▶ _Provided records_:
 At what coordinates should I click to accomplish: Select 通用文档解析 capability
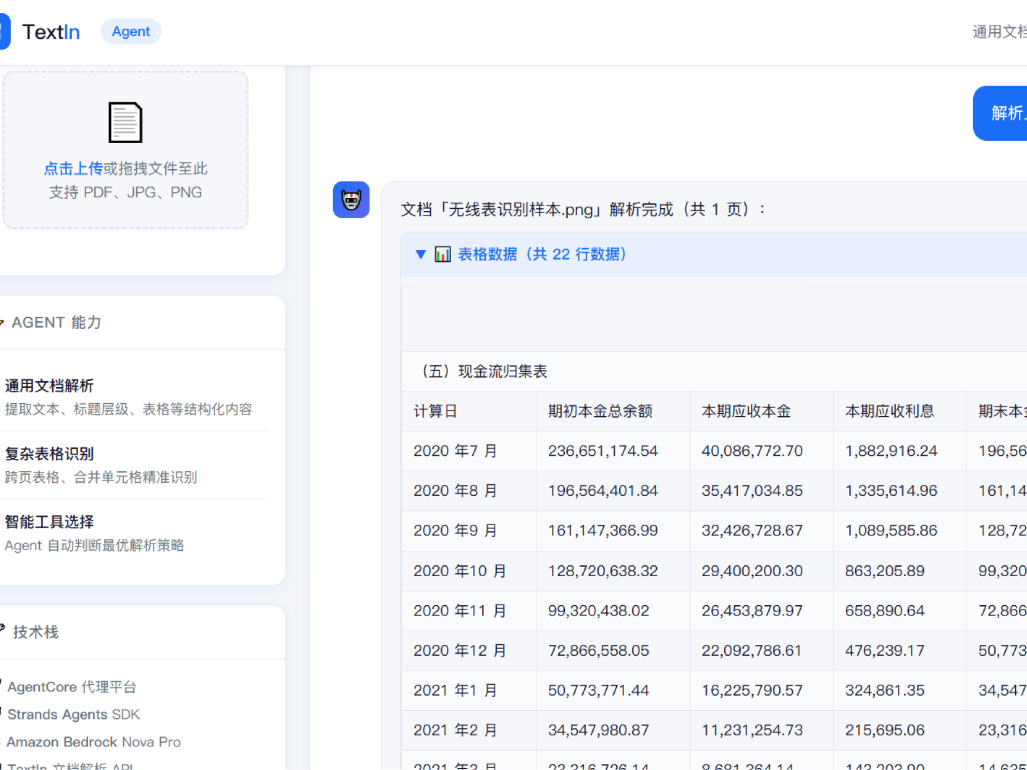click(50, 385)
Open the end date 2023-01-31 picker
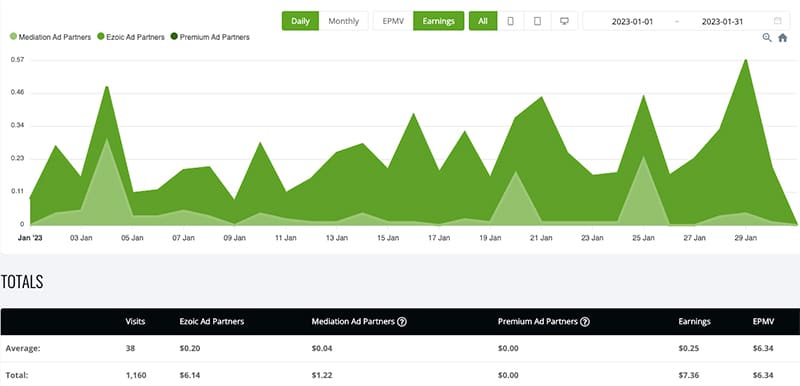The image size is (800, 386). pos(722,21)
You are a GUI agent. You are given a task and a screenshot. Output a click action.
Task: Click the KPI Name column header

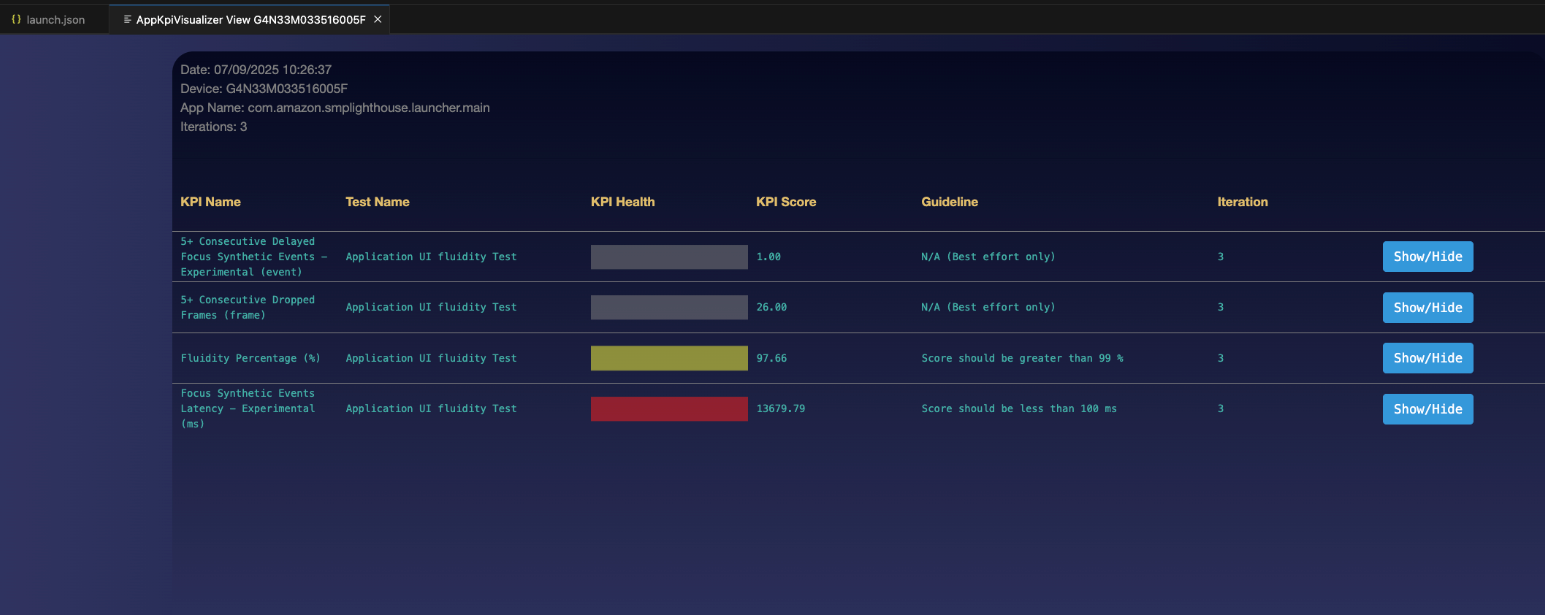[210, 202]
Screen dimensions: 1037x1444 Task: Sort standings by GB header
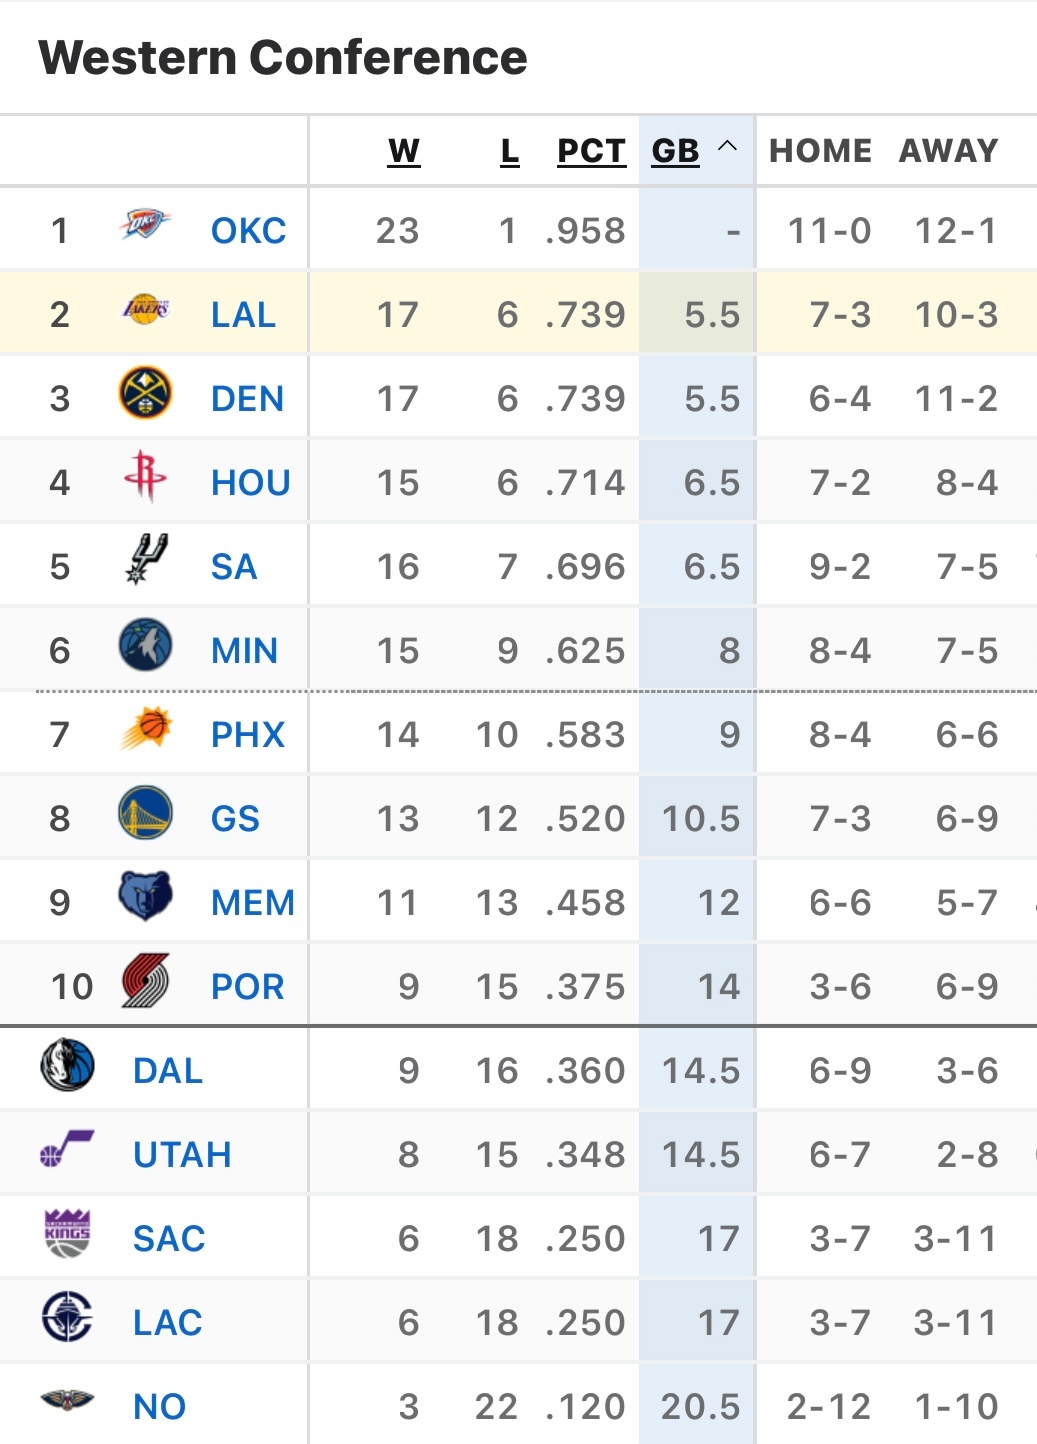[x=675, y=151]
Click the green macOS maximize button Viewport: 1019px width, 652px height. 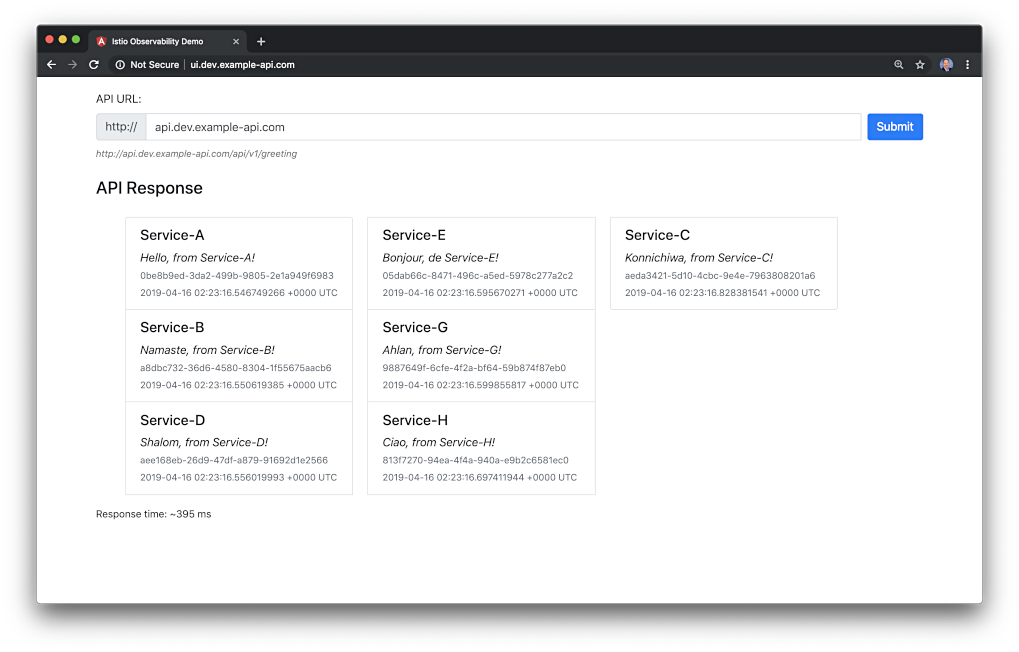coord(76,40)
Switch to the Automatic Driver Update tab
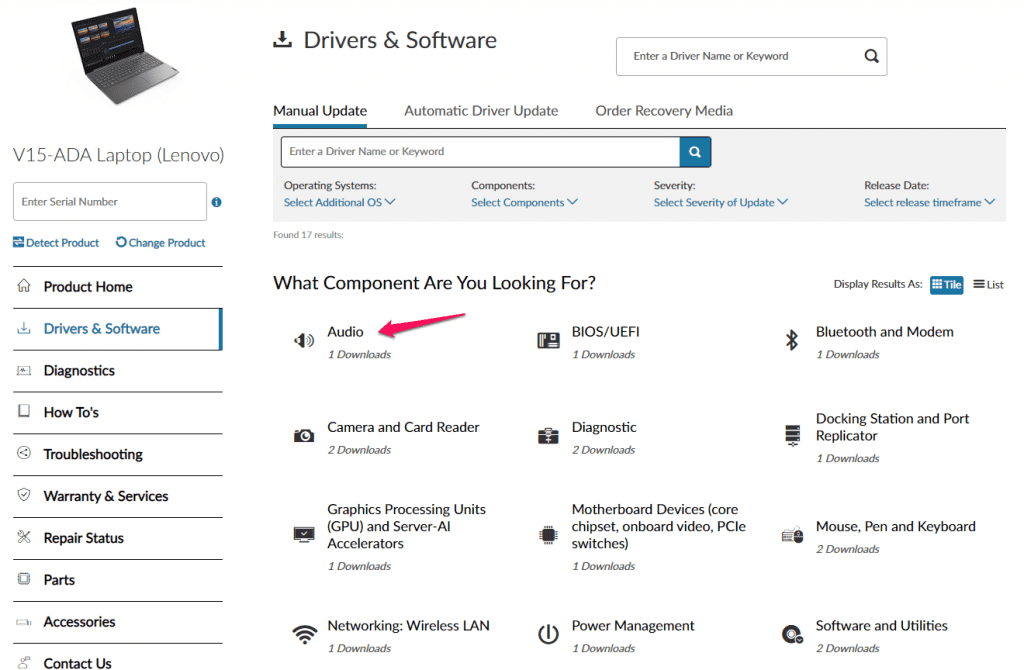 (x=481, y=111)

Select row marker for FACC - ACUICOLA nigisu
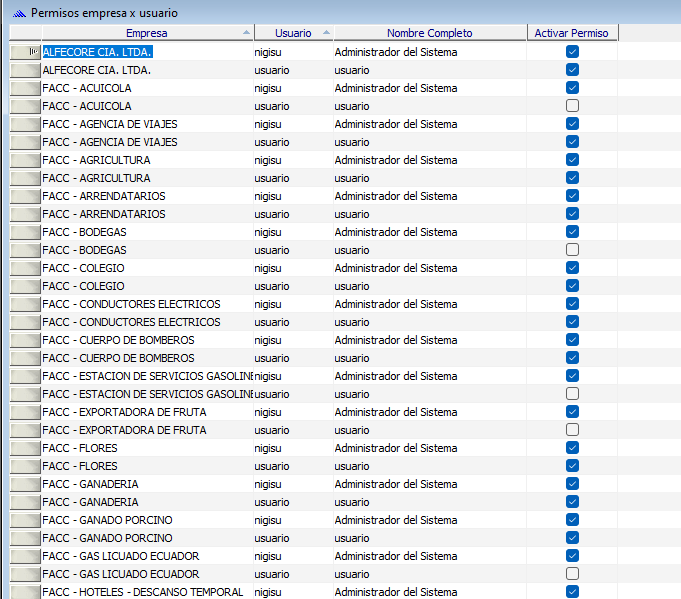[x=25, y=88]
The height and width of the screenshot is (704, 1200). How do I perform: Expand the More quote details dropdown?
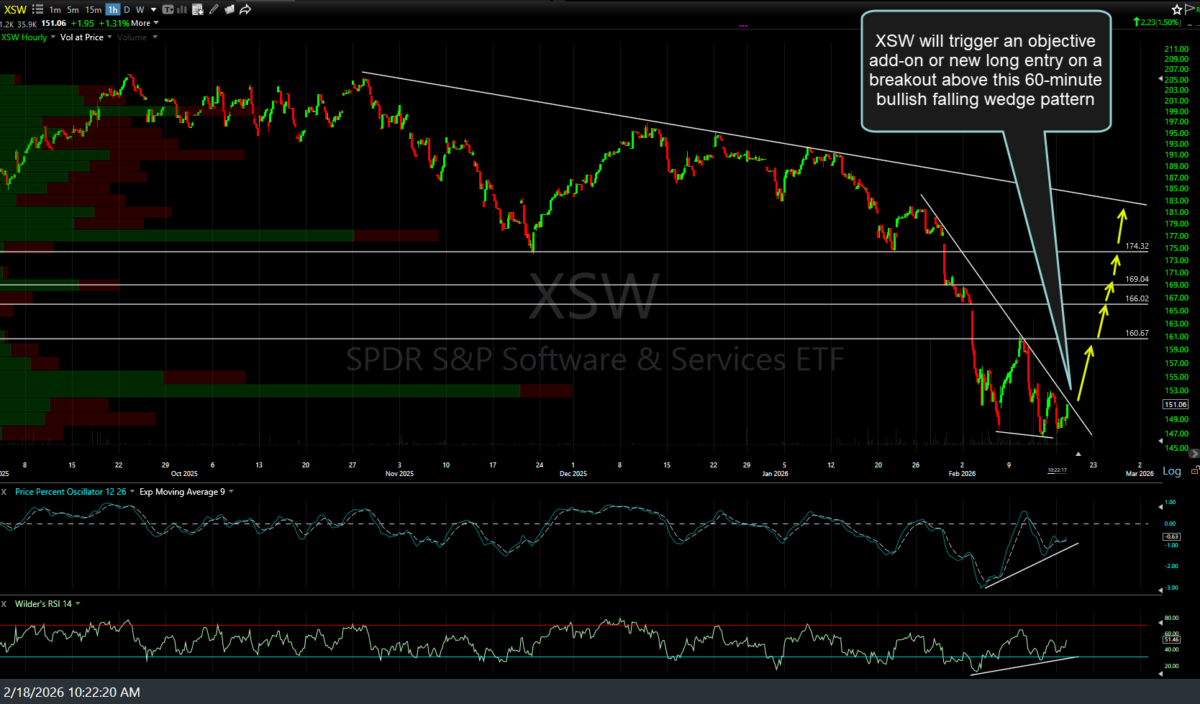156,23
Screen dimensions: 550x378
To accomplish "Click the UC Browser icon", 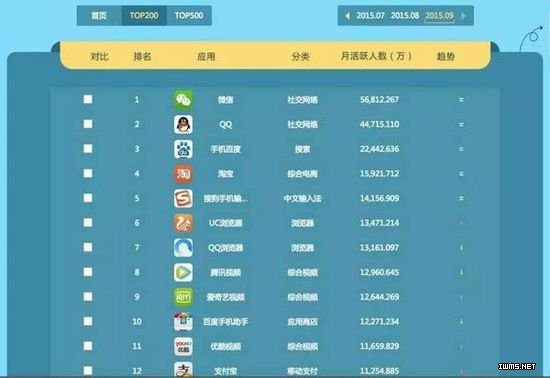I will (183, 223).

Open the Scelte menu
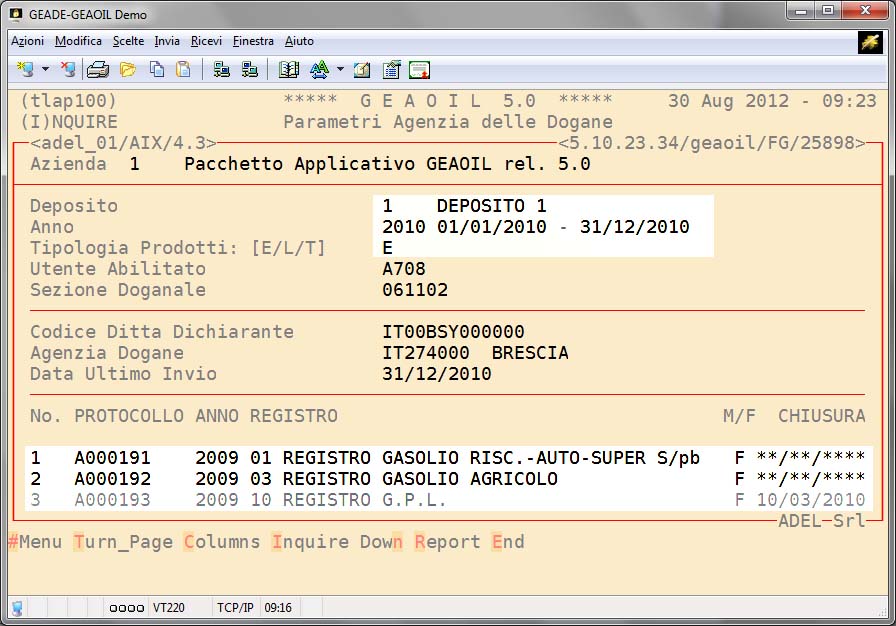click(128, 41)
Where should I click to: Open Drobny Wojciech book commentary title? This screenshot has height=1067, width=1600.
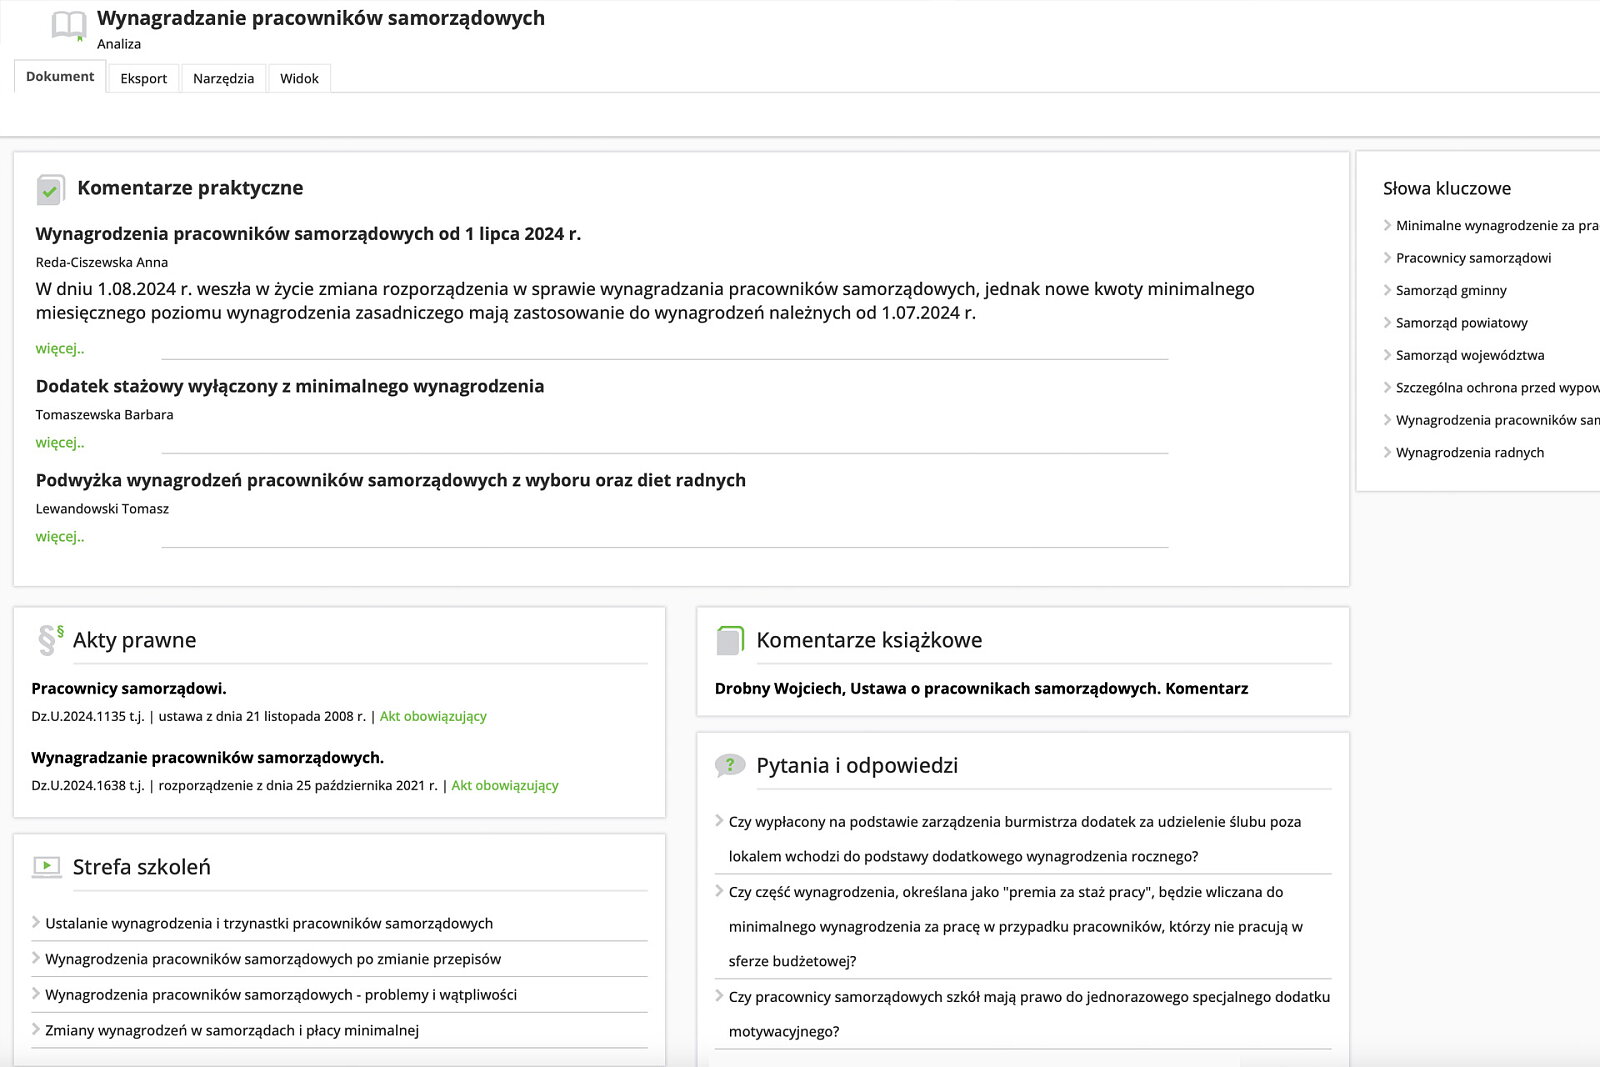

▶ _Problem details_: Take the line that holds "Open the Scelte menu" as the start and the last line of the data as the end. Copy only those lines exactly, both ends included, except the pictures.

▶ _Answer space_:
Open the Scelte menu
click(128, 41)
Where should I click to: Open Drobny Wojciech book commentary title? This screenshot has height=1067, width=1600.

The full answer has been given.